Il Cimitero Monumentale di Sant'Anna è il principale cimitero di Trieste, fondato nel 1825 in una zona allora periferica della città. Prima della sua istituzione, i defunti venivano sepolti attorno alla Cattedrale di San Giusto, con le ossa periodicamente raccolte nella cripta di San Michele al carnale.

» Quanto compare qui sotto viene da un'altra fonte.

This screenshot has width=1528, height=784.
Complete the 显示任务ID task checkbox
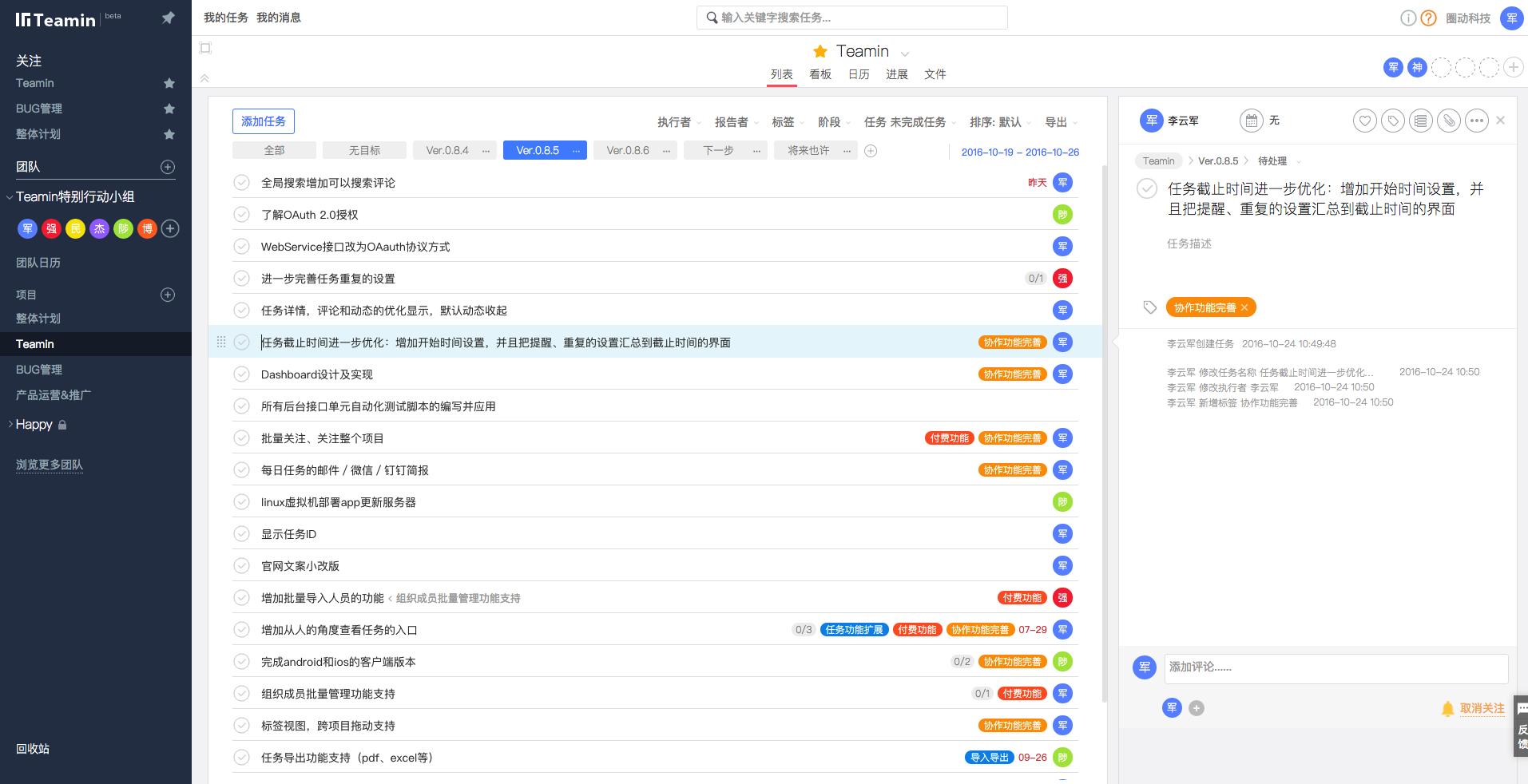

Il sito fu scelto perché vi sorgeva una cappelletta dedicata a Sant'Anna, madre della Vergine secondo la tradizione cristiana. La fondazione rientrava in una più ampia riorganizzazione ottocentesca voluta dall'amministrazione asburgica, che mirava a eliminare i vecchi cimiteri cittadini e concentrarli nel sobborgo di Sant'Anna, suddividendoli rigorosamente per confessione religiosa.

Architettura

L'impianto originario fu dotato di un ingresso monumentale in stile tuscanico, progettato dall'architetto neoclassico Matteo Pertsch — lo stesso autore della Borsa Vecchia e di molti edifici emblematici della Trieste asburgica. Il complesso cimiteriale ospita un gran numero di statue e monumenti funerari realizzati da artisti di fama, tra cui gli scultori Franco Asco e Marcello Mascherini, diventando nel tempo un vero e proprio museo all'aperto di scultura ottocentesca e novecentesca.

La Trieste multietnica

Il complesso di Sant'Anna racchiude al suo interno — separati ma contigui — i cimiteri delle principali comunità confessionali presenti nella Trieste asburgica: cattolico, greco-ortodosso, serbo-ortodosso, ebraico ed evangelico. Questa convivenza spaziale è la testimonianza più concreta della straordinaria pluralità etnica e religiosa che caratterizzava il porto franco dell'Impero.